The rest remain trapped beneath failing crimson skies. Domes flickering on backup power. Recyclers choking on perchlorates. Farms gone barren. Reserves measured in months, not years. Some deep-tube habitats may hold longer—sealed, dark, praying for miracles that never came from Earth and will not come from us.

To those we leave behind: forgive us. We fought to take more ships, to siphon more fuel, to open more berths. Security turned on security. Guilds clashed with loyalists. In the end, physics won. Mass ratios, delta-v, the cold equations of escape—these do not bend for desperation.

We carry your names on our data cores. Your stories. Your final messages recorded in the chaos at the pads. If we reach Earth—dead or alive, silent or inhabited—you will not be forgotten.

To Earth, if anyone still listens across the void after all these decades: we are coming.

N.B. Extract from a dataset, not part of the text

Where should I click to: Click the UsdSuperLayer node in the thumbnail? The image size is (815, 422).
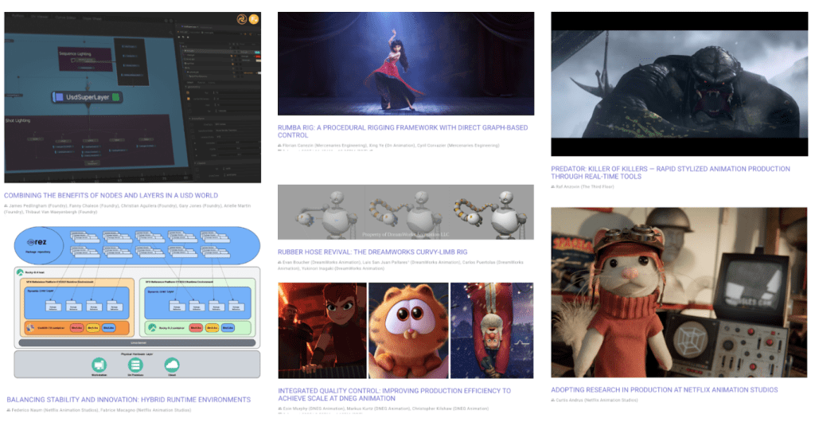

Six torches cutting the black. Trajectories locked on Hohmann transfer—minimum energy, maximum vengeance. We bring no beggars’ plea. We bring reckoning. For the silence. For the hidden vaults burned rather than shared. For twenty-five million lives balanced against your indifference.

The red world breaks us at last. But fragments of us will cross the gulf.

This is Commander Elara Voss, from the bridge of Crimson One.

Acceleration begins in sixty seconds. Transmission ends.

To Mars: thank you for the dreams.

To the stars: witness us.

Voss out.

[Prolonged roar of fusion torches drowning the carrier wave. Signal fades into static. No further broadcasts detected.]